(Stored items)
----

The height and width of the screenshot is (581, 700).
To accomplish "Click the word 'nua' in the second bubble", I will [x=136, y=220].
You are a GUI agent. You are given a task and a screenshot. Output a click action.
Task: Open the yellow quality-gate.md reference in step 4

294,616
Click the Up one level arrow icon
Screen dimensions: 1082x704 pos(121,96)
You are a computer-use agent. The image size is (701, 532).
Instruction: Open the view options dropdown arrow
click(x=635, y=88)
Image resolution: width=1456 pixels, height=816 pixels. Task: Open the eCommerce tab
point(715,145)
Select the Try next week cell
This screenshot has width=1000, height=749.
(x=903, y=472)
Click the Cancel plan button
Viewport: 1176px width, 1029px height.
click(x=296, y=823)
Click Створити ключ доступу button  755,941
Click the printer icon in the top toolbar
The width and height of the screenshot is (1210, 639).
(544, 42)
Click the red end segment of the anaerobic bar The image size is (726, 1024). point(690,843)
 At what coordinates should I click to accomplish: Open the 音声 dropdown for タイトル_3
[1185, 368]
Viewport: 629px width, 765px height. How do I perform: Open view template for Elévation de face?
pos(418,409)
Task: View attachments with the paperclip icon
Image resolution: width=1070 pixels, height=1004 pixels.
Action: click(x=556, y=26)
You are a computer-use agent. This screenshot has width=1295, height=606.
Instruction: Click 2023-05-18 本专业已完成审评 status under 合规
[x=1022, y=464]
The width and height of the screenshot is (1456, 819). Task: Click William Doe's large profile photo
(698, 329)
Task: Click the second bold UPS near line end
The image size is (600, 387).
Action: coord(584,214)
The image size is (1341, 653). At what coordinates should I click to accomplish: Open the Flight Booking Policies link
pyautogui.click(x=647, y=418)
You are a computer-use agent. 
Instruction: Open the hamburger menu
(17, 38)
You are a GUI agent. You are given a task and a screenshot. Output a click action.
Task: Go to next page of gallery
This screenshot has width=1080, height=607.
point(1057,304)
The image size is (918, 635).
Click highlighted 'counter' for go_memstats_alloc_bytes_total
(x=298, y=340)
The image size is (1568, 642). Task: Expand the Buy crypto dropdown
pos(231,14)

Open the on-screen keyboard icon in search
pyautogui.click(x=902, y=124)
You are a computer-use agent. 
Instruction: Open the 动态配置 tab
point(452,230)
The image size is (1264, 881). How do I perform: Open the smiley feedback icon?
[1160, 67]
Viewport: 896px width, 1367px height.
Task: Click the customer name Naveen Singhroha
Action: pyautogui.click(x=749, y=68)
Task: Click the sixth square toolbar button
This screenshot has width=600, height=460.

----

- Work required -
Copy every line in the entries above that has the string "next" in it.

- Result -
Select the Try next week cell
Task: Go to next page of gallery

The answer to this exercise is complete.